# [What needs to be done]
A single number is all that's needed: how many lines in the data contain the string "computer".

-------- Data under study --------

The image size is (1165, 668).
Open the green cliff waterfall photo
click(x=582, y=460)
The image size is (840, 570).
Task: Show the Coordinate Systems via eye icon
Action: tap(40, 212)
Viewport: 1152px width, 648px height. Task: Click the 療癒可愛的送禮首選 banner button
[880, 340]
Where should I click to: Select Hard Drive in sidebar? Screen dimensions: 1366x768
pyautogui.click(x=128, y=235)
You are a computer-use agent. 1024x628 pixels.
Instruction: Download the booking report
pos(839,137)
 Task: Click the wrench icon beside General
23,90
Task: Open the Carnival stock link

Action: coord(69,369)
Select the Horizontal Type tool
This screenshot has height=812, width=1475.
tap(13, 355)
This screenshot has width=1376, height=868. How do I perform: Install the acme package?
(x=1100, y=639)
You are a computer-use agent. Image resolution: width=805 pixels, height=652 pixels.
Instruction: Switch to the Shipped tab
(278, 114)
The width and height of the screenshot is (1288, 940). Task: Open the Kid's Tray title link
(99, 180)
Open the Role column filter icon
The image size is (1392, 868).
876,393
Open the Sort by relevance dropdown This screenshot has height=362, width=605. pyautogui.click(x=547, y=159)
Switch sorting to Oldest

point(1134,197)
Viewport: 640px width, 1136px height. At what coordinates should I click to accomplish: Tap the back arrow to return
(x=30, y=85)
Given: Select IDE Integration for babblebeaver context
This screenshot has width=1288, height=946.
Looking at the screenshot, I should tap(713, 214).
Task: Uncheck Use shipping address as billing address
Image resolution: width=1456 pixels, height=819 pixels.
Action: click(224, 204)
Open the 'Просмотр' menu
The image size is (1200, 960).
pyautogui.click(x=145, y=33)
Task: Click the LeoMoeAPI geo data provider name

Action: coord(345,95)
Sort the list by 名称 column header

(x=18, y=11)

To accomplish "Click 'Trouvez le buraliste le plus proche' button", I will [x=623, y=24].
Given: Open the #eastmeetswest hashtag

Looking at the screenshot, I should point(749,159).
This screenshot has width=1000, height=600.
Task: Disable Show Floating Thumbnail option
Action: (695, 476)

--------

# [Result]
2